§ **Aufgaben**:
a – Geben Sie den Abschnitt aus dem Artikel über Manuel Amorim wörtlich wieder, beginnend bei „Daher lud ihn“ und endend bei „fasst Manuel zusammen.“.
b – Beantworten Sie anhand des Artikels über Manuel Amorim, wie lang die Portugiesische Gitarre war, die er 2001 für die Europäische Kulturhauptstadt Porto baute.

***** Artikel *****

Manuel Amorim ging vielen Tätigkeiten nach, doch seit Ende der 1990er Jahre widmet er sich dem Bau von Zupfinstrumenten. Seine Werkstatt ist nun Teil des Projektes Loulé Criativo, mit dem das Rathaus von Loulé traditionelle Handwerksberufe neu beleben will
Wie die meisten Kinder mochte auch Manuel Amorim Musik und Instrumente. Besonders das Banjo seines Vaters machte ihn neugierig und als dieser nach Afrika auswanderte, nahm Manuel sofort die Chance wahr, um das zurückgelassene Instrument näher zu betrachten. „Ich baute das Banjo auseinander und da ich es dann nicht wieder zusammenbauen konnte, bekam ich einen riesen Anpfiff. Meine Neugier wurde dadurch aber nicht gezähmt“, erinnert sich Manuel lächelnd. Neben seiner Leidenschaft für Musikinstrumente entdeckte er sein angeborenes Talent mit Holz zu arbeiten. „Nahe meinem Haus in Vila Nova de Gaia, meiner Heimatstadt im Norden Portugals, gab es eine Schreinerei in der ich meine Freizeit verbrachte und erstmals Instrumente restaurierte“, erzählt er weiter. Manuel machte sein Abitur und übte viele Berufe aus, doch jede freie Minute verbrachte er mit dem Bau von traditionellen portugiesischen Zupfinstrumenten und machte sich einen Namen unter den Gitarrenbauern.
Daher lud ihn 1993 der bekannteste Luthier Portugals Fernando Meireles ein, an einer von der Universität von Coimbra, dem Bildungs- sowie dem Kulturministerium einmalig organisierten Ausbildung zum Luthier, teilzunehmen. Er war einer von nur sieben geladenen Studenten und einer von nur dreien, der die Ausbildung erfolgreich abschloss. „Danach beschloss ich natürlich, mich ganz dem Zupfinstrumentenbau zu widmen. Zuerst in Coimbra an der Seite meines Meisters Meireles, danach in meinem eigenen Atelier“, fasst Manuel zusammen.
Im Jahr 2001 geriet sein Name in aller Munde als er für die Europäische Kulturhauptstadt Porto eine 16,8 Meter lange, 7,20 Meter breite und 2,20 Meter hohe Portugiesische Gitarre baute. Auf die Idee kam er wegen seiner Neugier, die ihn als Kind dazu brachte, das Banjo seines Vaters auseinanderzunehmen. „Nur während des Bauprozesses kann man die Dynamik des Instrumentes verstehen. Sobald man die Decke anbringt, versteht man nicht mehr, was im Resonanzkörper vor sich geht, wie der Klang erzeugt wird“, so Manuel. Daher beschloss er eine Replik zu bauen, in die man eintreten konnte, und die, mit Klavier-Saiten bespannt, sogar Klang erzeugte.

***** Bereitgestellte Einträge *****

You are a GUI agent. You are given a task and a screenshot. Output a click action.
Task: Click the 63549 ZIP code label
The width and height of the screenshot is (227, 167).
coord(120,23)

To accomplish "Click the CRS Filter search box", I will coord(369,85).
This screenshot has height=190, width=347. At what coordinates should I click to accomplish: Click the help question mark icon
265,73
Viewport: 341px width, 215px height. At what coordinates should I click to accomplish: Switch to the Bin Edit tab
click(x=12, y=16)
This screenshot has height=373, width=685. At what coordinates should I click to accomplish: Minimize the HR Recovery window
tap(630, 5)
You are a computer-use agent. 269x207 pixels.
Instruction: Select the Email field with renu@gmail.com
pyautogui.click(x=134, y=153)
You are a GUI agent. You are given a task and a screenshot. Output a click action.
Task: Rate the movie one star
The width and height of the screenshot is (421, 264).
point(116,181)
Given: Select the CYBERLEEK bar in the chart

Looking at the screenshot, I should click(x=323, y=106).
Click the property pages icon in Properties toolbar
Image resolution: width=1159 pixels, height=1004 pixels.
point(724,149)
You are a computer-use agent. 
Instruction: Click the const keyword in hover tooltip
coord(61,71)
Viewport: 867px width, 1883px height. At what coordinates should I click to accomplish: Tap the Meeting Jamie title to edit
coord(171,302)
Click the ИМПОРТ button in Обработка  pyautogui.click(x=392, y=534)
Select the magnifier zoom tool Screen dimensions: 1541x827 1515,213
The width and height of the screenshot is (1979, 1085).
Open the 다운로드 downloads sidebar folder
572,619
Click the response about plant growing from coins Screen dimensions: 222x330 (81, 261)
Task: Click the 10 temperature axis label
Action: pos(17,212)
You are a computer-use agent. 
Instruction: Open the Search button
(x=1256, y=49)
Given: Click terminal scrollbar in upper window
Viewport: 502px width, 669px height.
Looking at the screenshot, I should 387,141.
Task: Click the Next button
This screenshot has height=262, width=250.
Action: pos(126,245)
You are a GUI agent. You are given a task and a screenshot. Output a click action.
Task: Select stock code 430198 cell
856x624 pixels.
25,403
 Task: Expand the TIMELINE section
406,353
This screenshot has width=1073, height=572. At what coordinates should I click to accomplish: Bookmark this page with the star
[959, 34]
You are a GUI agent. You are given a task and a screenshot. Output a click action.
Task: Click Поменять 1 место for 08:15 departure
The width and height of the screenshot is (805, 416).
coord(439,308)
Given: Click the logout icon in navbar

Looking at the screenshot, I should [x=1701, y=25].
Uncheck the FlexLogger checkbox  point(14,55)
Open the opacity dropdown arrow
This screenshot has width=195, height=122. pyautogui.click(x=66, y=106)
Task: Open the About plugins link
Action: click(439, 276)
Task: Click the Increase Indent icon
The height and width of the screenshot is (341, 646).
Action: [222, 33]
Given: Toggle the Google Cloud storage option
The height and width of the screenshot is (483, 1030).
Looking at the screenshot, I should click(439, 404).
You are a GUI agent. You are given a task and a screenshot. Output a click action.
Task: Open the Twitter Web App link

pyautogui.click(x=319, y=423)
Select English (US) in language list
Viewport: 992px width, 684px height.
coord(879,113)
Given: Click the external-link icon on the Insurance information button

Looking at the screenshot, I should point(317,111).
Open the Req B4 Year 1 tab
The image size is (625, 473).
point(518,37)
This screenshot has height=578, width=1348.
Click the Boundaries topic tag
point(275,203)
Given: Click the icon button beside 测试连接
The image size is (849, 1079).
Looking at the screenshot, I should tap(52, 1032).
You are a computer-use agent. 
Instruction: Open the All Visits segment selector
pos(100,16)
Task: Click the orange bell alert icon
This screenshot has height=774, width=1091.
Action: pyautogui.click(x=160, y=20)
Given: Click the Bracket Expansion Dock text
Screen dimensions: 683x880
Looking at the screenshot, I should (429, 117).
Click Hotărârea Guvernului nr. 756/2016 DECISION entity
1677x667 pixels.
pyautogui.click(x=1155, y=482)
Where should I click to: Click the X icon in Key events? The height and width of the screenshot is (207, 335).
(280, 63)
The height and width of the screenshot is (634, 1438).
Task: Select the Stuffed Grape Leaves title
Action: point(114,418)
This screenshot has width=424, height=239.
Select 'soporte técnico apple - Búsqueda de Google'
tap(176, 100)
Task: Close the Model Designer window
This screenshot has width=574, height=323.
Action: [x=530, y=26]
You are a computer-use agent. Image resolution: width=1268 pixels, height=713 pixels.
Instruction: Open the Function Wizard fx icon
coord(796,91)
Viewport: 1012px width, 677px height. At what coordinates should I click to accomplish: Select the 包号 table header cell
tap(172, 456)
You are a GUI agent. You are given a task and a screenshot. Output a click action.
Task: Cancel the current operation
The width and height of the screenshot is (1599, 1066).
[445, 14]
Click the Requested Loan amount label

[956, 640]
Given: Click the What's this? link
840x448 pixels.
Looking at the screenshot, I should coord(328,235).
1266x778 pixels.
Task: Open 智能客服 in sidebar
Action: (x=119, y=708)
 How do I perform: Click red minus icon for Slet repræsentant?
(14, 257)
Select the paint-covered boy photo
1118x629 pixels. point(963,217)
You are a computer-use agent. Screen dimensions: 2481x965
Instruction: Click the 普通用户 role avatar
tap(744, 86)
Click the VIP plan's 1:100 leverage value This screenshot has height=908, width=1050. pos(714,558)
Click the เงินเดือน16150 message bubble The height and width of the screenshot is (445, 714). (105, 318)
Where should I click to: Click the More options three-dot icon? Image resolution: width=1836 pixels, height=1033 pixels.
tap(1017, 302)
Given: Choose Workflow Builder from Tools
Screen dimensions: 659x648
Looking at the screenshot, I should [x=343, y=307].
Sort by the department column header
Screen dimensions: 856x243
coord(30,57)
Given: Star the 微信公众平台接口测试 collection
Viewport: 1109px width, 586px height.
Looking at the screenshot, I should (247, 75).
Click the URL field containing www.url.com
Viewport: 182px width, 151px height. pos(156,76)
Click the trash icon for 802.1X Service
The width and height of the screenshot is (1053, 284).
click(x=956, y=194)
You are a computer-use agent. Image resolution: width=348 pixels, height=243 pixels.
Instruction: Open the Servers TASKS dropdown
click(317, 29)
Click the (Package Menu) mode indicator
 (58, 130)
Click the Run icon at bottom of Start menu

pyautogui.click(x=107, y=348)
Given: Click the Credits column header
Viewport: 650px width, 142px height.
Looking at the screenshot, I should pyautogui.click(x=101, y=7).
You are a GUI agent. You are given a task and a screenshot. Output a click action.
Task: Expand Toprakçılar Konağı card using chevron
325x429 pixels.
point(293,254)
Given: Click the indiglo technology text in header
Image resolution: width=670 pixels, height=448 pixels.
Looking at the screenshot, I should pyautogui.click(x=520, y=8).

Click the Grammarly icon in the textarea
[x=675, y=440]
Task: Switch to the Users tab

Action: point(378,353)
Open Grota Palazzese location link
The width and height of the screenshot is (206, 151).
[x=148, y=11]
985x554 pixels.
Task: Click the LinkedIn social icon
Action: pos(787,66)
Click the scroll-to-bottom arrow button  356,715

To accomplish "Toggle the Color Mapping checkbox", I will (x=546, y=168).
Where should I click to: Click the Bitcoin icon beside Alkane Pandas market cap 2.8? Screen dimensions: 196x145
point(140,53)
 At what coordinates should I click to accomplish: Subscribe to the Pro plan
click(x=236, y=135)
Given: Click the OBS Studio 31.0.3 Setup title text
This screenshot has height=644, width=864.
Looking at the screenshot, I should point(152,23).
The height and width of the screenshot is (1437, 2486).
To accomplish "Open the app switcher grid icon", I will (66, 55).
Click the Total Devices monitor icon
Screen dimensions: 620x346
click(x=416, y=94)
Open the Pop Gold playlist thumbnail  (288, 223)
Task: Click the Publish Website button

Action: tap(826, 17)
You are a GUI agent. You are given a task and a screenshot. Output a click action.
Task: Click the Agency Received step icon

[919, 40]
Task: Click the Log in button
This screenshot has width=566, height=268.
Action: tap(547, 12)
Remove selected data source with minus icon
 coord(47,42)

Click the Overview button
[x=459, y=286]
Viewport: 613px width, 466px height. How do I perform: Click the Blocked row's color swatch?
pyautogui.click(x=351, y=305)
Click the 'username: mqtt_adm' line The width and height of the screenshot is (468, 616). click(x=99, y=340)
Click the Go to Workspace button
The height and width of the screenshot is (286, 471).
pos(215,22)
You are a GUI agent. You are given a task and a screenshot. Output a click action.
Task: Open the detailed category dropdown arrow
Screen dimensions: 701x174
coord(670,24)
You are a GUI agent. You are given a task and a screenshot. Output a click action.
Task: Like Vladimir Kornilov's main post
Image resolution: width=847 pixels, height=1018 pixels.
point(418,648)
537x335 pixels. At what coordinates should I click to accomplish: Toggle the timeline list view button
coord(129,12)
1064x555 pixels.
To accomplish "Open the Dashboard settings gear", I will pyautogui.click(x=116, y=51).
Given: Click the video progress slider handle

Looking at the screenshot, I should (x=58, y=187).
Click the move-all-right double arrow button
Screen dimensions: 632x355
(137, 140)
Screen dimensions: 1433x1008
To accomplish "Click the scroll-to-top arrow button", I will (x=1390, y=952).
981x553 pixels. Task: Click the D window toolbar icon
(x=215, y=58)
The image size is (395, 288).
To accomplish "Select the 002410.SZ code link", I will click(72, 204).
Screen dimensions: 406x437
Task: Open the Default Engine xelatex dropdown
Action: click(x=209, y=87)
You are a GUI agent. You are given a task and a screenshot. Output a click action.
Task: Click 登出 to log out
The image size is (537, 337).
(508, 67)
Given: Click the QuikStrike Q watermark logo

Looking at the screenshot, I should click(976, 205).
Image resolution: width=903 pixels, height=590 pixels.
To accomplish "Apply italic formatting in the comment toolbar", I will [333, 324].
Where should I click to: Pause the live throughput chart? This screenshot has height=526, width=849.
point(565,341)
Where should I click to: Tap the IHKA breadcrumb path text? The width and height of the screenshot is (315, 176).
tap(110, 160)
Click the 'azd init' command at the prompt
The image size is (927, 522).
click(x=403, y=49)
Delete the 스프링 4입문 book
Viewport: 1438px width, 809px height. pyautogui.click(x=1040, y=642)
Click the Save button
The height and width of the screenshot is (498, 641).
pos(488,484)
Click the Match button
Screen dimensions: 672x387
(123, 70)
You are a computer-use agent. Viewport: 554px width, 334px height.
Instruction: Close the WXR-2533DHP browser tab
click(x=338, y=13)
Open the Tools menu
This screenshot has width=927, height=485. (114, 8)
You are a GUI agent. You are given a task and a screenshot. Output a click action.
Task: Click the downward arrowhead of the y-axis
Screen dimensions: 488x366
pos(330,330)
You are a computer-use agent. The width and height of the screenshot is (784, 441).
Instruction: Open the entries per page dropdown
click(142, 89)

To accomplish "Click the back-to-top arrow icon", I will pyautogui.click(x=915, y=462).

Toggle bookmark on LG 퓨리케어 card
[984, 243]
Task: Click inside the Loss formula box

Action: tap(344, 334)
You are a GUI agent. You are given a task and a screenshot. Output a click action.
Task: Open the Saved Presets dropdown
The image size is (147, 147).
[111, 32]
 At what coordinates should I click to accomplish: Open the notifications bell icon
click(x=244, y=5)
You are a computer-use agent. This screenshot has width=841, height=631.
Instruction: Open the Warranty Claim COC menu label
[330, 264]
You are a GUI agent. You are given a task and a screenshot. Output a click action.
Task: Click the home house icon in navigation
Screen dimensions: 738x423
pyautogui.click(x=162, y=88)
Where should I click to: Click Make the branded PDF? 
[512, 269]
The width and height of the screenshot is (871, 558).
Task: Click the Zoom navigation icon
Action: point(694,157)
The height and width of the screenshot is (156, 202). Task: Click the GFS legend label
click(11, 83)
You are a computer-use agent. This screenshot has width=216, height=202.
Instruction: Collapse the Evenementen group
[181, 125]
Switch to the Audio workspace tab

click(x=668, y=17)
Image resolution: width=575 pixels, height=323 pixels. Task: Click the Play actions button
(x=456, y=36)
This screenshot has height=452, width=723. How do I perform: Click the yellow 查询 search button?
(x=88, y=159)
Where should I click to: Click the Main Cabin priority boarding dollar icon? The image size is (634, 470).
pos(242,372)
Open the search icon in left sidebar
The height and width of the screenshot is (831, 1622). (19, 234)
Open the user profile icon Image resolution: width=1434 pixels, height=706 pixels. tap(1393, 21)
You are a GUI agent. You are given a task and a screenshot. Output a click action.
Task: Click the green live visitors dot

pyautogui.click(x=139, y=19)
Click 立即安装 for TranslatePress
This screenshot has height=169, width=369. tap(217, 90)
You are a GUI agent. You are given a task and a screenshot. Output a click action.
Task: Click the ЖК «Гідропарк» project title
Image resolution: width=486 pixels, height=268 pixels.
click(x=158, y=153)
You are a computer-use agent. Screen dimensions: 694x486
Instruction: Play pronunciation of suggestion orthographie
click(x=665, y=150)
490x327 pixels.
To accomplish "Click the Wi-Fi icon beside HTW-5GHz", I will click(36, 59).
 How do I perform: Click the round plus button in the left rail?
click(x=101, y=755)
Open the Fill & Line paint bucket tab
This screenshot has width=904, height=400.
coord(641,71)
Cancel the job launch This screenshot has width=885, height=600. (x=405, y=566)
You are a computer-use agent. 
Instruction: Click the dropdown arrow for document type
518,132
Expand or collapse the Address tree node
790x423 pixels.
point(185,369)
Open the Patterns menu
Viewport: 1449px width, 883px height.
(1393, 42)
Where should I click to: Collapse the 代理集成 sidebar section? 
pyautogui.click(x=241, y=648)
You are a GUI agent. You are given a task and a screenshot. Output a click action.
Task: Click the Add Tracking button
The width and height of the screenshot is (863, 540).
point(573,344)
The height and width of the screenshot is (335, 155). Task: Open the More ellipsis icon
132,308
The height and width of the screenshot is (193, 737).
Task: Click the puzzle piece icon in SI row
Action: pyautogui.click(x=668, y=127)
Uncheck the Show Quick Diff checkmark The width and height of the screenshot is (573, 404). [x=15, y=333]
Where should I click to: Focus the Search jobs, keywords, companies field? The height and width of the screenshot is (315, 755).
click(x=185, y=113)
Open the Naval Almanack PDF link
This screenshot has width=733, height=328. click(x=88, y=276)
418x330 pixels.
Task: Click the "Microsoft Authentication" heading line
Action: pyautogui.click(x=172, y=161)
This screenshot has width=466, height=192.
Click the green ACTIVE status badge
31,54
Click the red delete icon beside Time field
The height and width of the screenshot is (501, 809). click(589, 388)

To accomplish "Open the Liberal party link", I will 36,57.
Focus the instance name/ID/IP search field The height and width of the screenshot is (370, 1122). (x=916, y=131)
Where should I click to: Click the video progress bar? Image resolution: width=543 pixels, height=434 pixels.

*****

§ **Antworten**:
a –
Daher lud ihn 1993 der bekannteste Luthier Portugals Fernando Meireles ein, an einer von der Universität von Coimbra, dem Bildungs- sowie dem Kulturministerium einmalig organisierten Ausbildung zum Luthier, teilzunehmen. Er war einer von nur sieben geladenen Studenten und einer von nur dreien, der die Ausbildung erfolgreich abschloss. „Danach beschloss ich natürlich, mich ganz dem Zupfinstrumentenbau zu widmen. Zuerst in Coimbra an der Seite meines Meisters Meireles, danach in meinem eigenen Atelier“, fasst Manuel zusammen.

b – Sie war 16,8 Meter lang.